Declaring himself “baffled and bewildered by the version of the October negotiations” presented by Bevin to Commons, Shertok said that “I do not see how anything could have interfered with the chances of an agreed solution which, to my mind, were non-existent. It is not surprising,” he declared, “that Bevin thinking as he does and advised as he is, cannot solve the problem. What is odd is that he should blame his failure on others.”

Recently returned from London where he participated in the informal Jewish Agency talks with Bevin and Colonial Secretary Creech-Jones, Shertok will leave next Wednesday for Jerusalem to attend a meeting of the executive and the Zionist Actions Committee. In the meantime he was conferring here today with Dr. Abba Hillel Silver and Dr. Emanuel Neumann on matters concerning the effect of Bevin’s address.

DOUBTS WHETHER JEWISH AGENCY WILL RENEW TALKS WITH BEVIN

Referring to Bevin’s hint of a possibility of further talks looking toward a solution, outside the United Nations, Shertok said that in his personal opinion, and without formally committing the Executive, he sees “very little likelihood of the Executive re-engaging in any talks, and thereby lending itself to a game of precrastination, so long as there is no tangible change in the position on Palestine.”

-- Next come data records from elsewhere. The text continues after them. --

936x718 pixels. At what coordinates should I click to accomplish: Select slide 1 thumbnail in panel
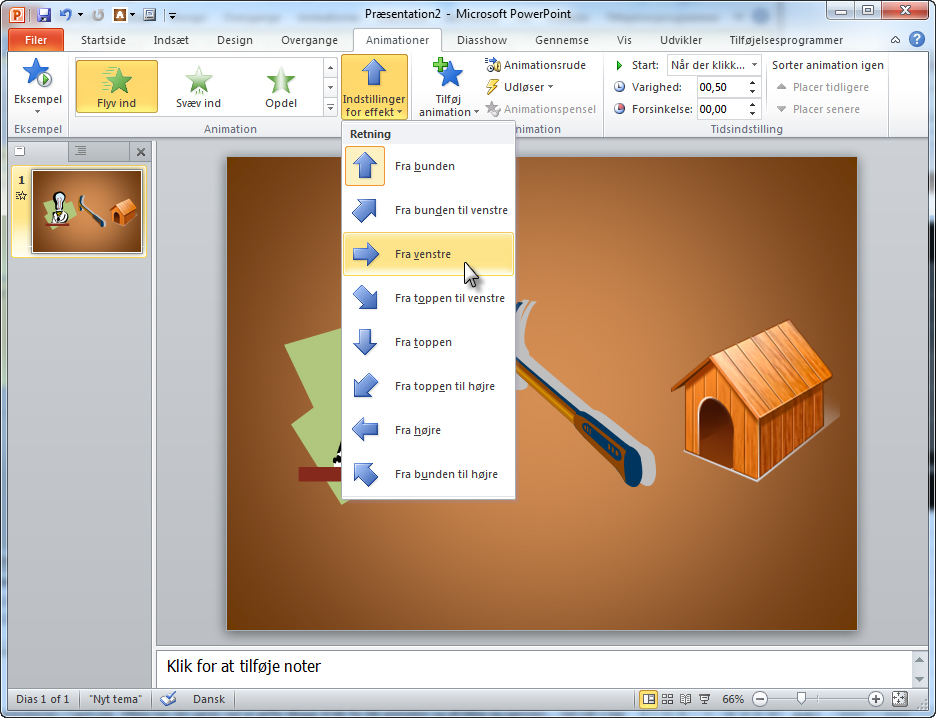(87, 211)
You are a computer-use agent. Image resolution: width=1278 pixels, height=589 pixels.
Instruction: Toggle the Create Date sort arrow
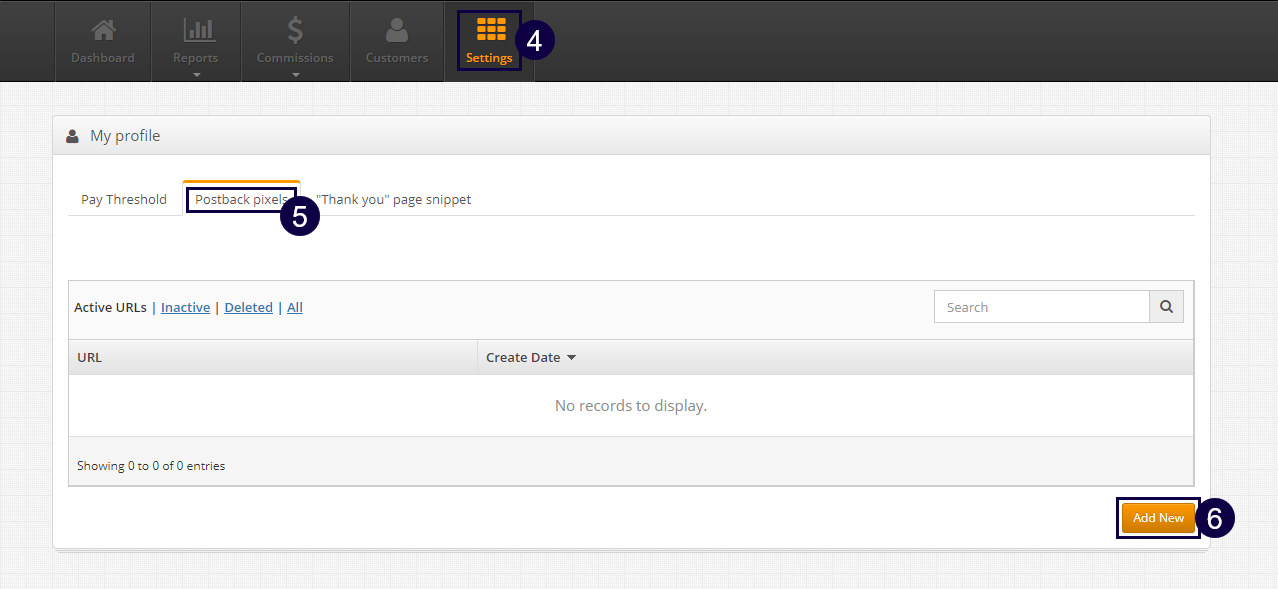point(571,358)
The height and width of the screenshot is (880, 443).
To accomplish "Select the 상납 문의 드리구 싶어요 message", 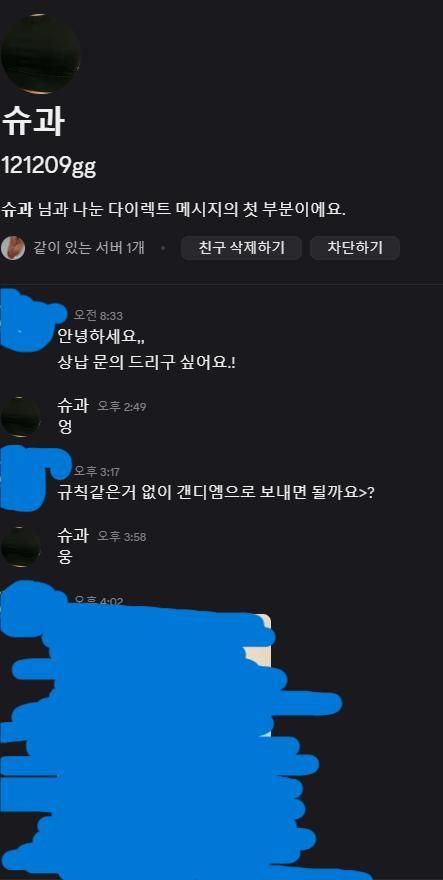I will [147, 363].
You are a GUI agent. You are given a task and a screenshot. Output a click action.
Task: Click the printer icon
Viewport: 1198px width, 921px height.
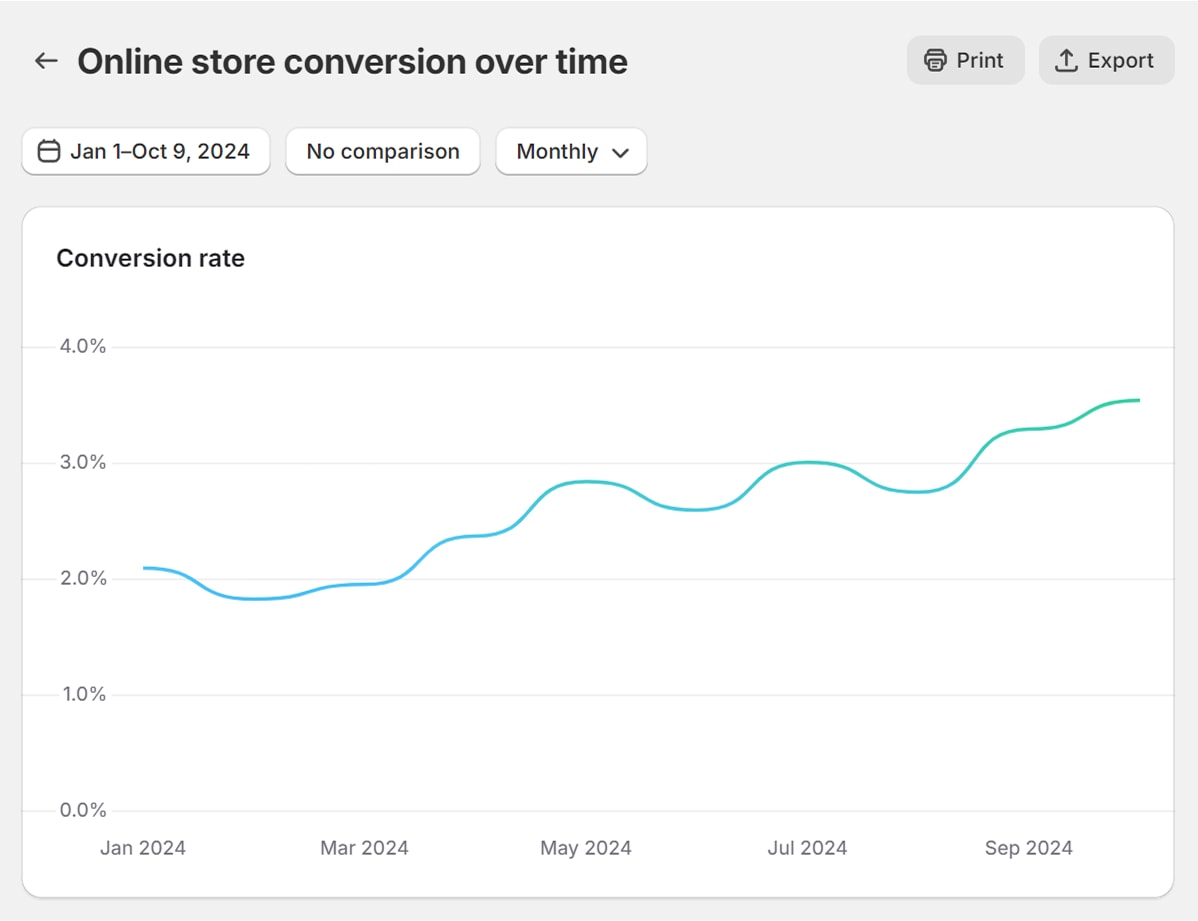point(935,61)
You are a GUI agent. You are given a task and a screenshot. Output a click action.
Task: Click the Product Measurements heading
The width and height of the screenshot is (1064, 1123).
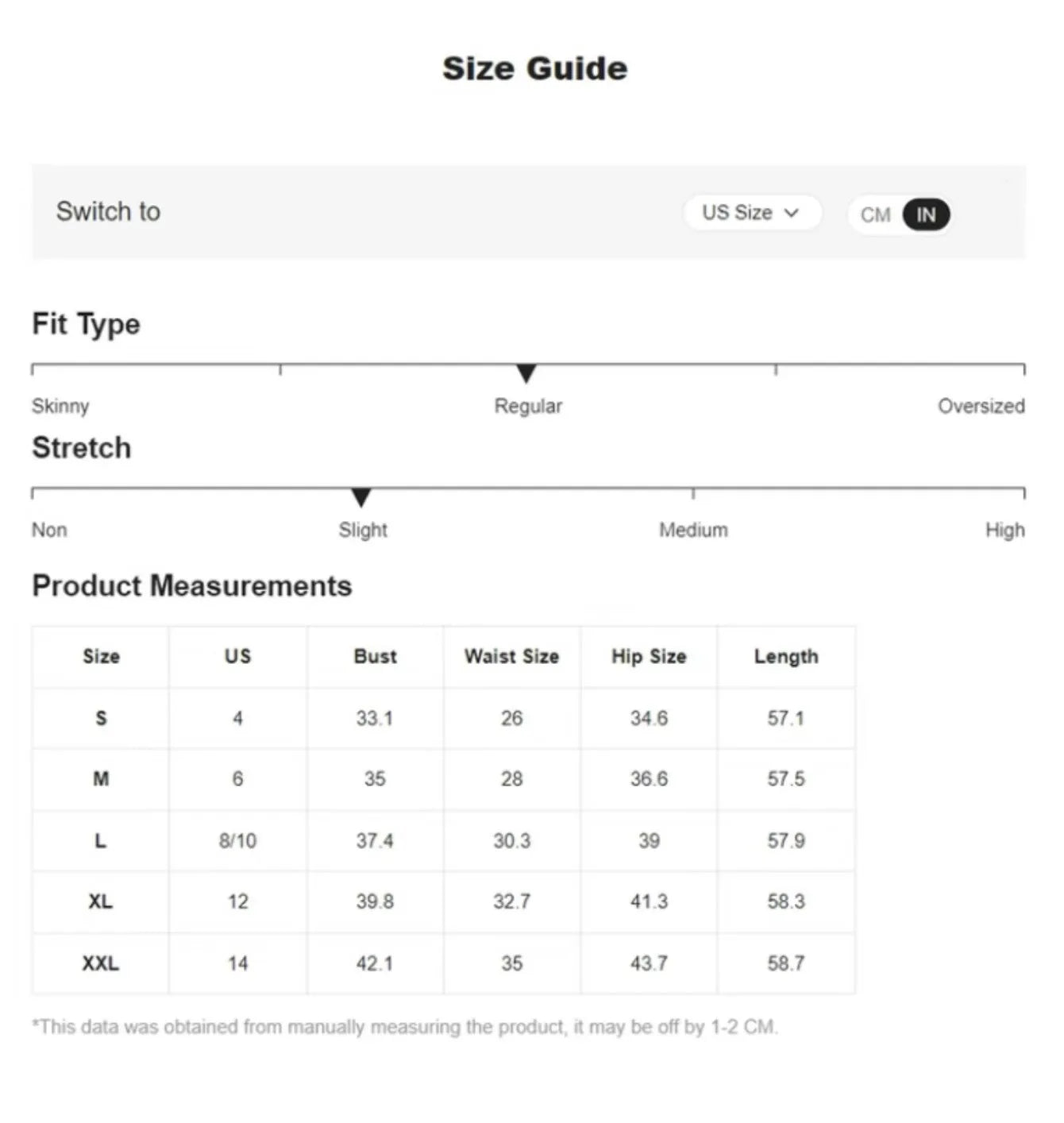click(191, 585)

The Agency has no quarrel whatever with the new departure of the British Government in deciding to lay the Palestine problem before the U.N., Shertok declared. He added that if the matter is referred to the U.N., the Agency “will do everything in its power to uphold and defend the internationally recognized rights of Jews in Palestine.”

Shertok emphasized the “crucial urgency” of an interim policy pending referral to the U.N. and subsequent U.N. action. He specified immediate admission of the 100,000 refugees, and abrogation of the land laws as “no more than an act of restitution” by the British. “They cannot in one and the same breath flout international authority by violating the mandate and swear allegiance to it by submitting to the judgment of the U.N.,” he said. “If Britain desires to lay its trust before the high international body, it must restore it intact and undistorted by all the violations contained in the White Paper of 1939 and enforced today.”

AGENCY WOULD DEFER CLAIM TO STATEHOOD IF MANDATE OBSERVED

The Agency would defer its claim to statehood, Shertok said, if the British would return to the “status quo ante-1937,” when, he declared, they first began violating the mandate. He sees little hope however, “that those of the British Cabinet who are in effective control of Palestine policy will easily be persuaded to effect these changes. Playing for time has been their guiding principle, pursued with inexhaustible ingenuity, at the expense of the peace of Palestine and the rescue of our European remnants.”

Bevin’s assertion that the Arabs might agree to admission of the 100,000 if the Jews abandoned their claim to statehood was characterized by Shertok as “quite a revelation.” Irrespective of whether the Arabs might or might not agree, he said, “the Jews will never accept the position that their return to Palestine should be subject to Arab consent.